Fig a. with no leading zero concept
Fig b. with leading zero concept
### Solution `C`
**1. Idea**
However, the complexities of above solutions aren't inproved. I figure out another approach to sovle the complexity issue. Under the condition that we know the total number of integers, we can calculate the total Hamming distance at specific bit position then sum up.
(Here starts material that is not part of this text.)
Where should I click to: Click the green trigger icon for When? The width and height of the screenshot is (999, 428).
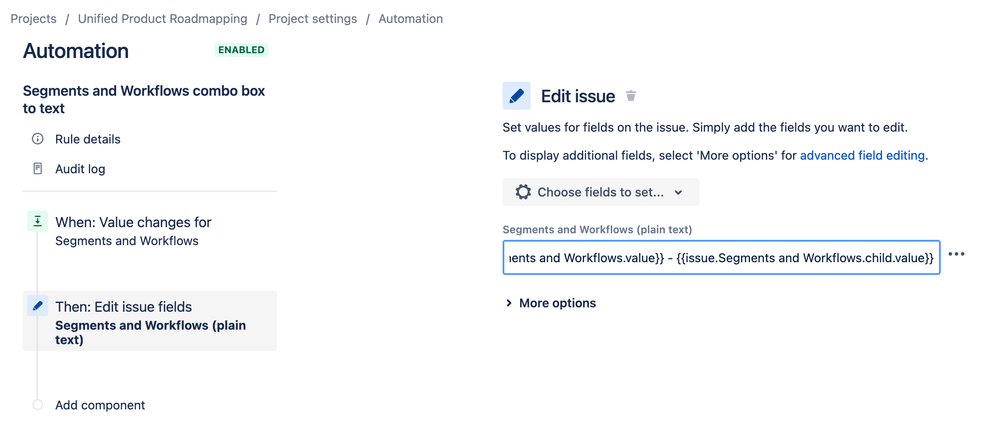click(38, 221)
The following steps show this idea more clearly.
**a.** Consider in bit position $l$, $$H(x_{il},x_{jl})=\begin{cases}
1,if\ \ \ x_{il}\ \ne x_{jl}\\
0,if\ \ \ x_{il}\ = x_{jl}
\end{cases}$$
Only bit different will cause $H=1$
**b.**
With above steps, denoted $o_l, z_l$ as the number of one and zero at the position $l$, respectively.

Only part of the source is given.